Here’s how BFSI executives can move forward:
Embrace Rapid AI Advancements and Address AI Challenges
The “AI train” is accelerating rapidly, with advancements addressing issues like hallucination and recency bias while enhancing capabilities through stepwise problem-solving and specialized AI agents. To stay competitive, BFSI executives must not only adopt these advancements but also actively address the associated challenges. Leveraging the evolving richness of GenAI applications will be crucial for maintaining a leading edge in the industry.
Avoid Cognitive Bias
Avoiding cognitive biases such as the “availability heuristic” is essential. This bias often leads to focusing solely on high-stakes scenarios while overlooking less critical applications where AI can deliver substantial value with lower risk. By considering a broader range of AI applications, organizations can uncover opportunities for significant improvements and efficiencies.

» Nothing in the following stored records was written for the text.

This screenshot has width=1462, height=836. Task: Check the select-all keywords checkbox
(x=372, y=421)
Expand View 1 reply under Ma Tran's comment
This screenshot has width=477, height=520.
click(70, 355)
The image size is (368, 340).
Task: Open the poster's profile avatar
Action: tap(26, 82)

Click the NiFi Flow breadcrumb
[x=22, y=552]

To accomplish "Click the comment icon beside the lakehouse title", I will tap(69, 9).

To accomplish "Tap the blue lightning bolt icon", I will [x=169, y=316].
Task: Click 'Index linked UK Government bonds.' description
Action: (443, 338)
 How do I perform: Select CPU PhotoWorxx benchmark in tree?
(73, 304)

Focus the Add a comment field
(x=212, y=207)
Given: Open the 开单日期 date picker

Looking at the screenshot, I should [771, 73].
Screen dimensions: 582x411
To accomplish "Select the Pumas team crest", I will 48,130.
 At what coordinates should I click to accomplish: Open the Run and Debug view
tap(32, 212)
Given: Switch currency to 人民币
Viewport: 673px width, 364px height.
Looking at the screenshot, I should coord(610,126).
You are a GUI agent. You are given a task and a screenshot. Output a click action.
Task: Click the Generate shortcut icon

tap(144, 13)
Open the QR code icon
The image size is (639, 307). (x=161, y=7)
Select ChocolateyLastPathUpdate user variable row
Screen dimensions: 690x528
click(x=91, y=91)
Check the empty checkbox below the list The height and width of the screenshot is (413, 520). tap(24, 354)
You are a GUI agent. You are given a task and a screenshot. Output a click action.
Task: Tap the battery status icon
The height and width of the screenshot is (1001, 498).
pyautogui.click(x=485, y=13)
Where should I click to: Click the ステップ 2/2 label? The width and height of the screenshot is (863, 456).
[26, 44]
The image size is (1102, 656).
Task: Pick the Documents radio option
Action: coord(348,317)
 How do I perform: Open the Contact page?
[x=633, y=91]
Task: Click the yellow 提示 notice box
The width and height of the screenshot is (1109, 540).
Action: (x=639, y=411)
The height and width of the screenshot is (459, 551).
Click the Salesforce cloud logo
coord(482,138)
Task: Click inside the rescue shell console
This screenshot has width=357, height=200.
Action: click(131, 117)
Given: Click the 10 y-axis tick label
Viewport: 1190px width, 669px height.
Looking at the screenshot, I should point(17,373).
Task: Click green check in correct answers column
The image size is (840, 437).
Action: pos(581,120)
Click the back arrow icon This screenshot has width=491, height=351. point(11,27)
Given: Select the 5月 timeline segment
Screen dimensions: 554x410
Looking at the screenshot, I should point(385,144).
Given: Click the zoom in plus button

Align AI Use Cases with Strategic Priorities
Identify and implement AI use cases that directly support your organization’s strategic goals. Consider the board’s priorities—such as increasing customer lifetime value (CLTV), rural expansion, or enhancing risk management. Choose AI applications that drive these outcomes. For example, integrating GenAI with predictive AI can advance robo-investing platforms with enhanced insights and interactive dashboards. Similarly, AI-driven digital workflows can streamline customer service, reducing costs and improving experiences. Ensure these applications align with both current and future AI advancements for maximum impact.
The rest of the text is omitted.